**** Data listing

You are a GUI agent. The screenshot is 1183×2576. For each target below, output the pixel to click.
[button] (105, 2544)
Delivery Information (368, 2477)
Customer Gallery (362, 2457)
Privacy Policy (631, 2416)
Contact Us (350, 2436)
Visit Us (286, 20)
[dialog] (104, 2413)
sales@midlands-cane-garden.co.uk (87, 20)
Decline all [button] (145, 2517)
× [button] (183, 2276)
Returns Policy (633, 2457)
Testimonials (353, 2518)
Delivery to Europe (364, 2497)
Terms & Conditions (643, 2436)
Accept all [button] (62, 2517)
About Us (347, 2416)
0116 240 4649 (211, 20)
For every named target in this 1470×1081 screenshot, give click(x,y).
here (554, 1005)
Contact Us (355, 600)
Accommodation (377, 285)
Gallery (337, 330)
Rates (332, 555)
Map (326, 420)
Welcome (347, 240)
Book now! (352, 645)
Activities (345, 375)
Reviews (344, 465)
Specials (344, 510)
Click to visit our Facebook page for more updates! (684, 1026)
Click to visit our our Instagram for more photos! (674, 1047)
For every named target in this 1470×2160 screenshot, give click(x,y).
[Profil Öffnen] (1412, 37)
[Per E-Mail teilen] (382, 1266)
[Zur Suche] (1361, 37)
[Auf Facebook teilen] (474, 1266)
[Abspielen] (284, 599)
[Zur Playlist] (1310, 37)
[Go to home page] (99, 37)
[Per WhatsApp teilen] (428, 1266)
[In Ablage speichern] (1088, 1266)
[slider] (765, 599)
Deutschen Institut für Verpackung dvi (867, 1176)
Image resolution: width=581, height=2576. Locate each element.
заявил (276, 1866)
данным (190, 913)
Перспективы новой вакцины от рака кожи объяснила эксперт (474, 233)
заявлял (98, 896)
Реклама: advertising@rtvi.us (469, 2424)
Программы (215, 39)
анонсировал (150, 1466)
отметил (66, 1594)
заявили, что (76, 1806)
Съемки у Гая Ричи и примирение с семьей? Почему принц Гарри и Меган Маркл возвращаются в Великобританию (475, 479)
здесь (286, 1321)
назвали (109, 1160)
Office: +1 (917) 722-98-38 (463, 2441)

********

# Task goal
Above are the records; copy exactly the lines from the line with "Click to visit our Facebook" through the line with "[Abspielen] (284, 599)", both included.

# Reply
Click to visit our Facebook page for more updates! (684, 1026)
Click to visit our our Instagram for more photos! (674, 1047)
For every named target in this 1470×2160 screenshot, give click(x,y).
[Profil Öffnen] (1412, 37)
[Per E-Mail teilen] (382, 1266)
[Zur Suche] (1361, 37)
[Auf Facebook teilen] (474, 1266)
[Abspielen] (284, 599)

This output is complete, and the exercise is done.